Personal Cooling Strategies for Alleviating the Thermal Strain of People with Spinal Cord Injury

Abstract

People with spinal cord injury (SCI) are prone to thermal strain (i.e. unsafe elevation in body core temperature) at hot conditions and/or high metabolic rates resulting in various levels of thermal discomfort based on injury level. This is due to the loss of motor/sensory functions at impaired body segments and disruption in both sweating and vasodilation responses. Therefore, for the health and well-being of people with SCI, it is of interest to investigate different personal cooling strategies. In literature, conventionally used phase change material (PCM) and evaporative cooling vests (ECVs) succeeded in reducing thermal strain for able-bodied people, but its application for people with SCI is still scarce and not conclusive in literature. Therefore, in this research, it is aimed to assess the effect of these two types of cooling vests on the physiological and psychological responses of people with SCI at different ambient conditions and metabolic rates. To achieve this goal, research methodology tracked two approaches; modelling and experimentation to assess the performance of proposed cooling vests for persons with SCI, and consequently, provide recommendations about the optimal design and use of these cooling strategies at different ambient conditions and physical activity levels.

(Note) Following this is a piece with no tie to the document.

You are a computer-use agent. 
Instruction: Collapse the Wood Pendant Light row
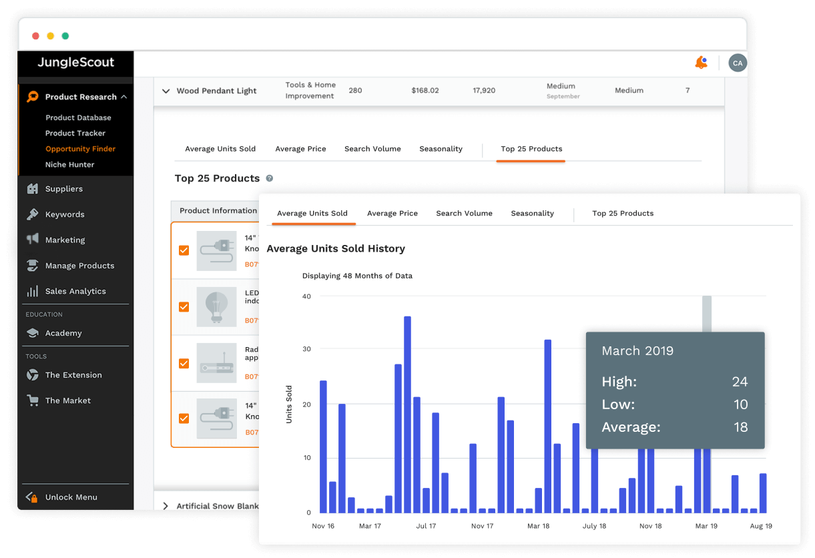pyautogui.click(x=166, y=91)
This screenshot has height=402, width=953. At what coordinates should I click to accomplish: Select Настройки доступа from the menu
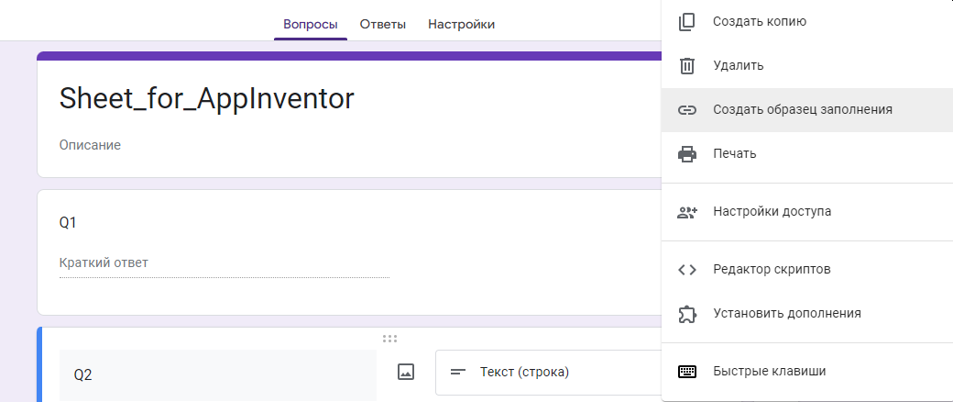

To assess cooling vest performance, multi-segmented bioheat models for persons with SCI that can predict core and skin temperature values were developed and validated via previous studies in literature. Then, published fabric-PCM 1D-transient mathematical model was integrated into the bioheat model of person with SCI to predict the effect of PCM cooling vest on body core and skin temperatures as well as heat losses from sensate and insensate skin of the trunk. Validation of the developed combined model was done via previous studies in literature, and a parametric study about coverage area on the sensate/insensate skin of trunk and melting temperature of PCM cooling vest was done. Based on the findings of model predictions, human subject experiments were completed to test the proposed improvements in the design of PCM cooling vest for persons with SCI during exercise in heat.

Since PCM cooling vests caused additional weight burden and restricted movement of persons with SCI, the use of evaporative cooling vest (ECV) incorporated with ventilation fans (hybrid vest) is proposed to enhance heat losses at the limited sensate trunk skin area of person with PA. A 1-D transient mathematical model for the hybrid vest was developed and integrated with the validated PA-bioheat model to predict body thermophysiological responses. The hybrid vest model was validated via experiments performed on a heated plate. A parametric study was then performed using the integrated models at range of ambient temperature and relative humidity for moderate and high activity levels. Evaluation of the hybrid ECV performance for persons with PA was based on the drop in local sensate skin, and sensible and latent heat losses, compared to No-Vest case. Furthermore, human subject experiments were done to evaluate the physiological and psychological responses of patients with SCI when using a commercially available of ECV.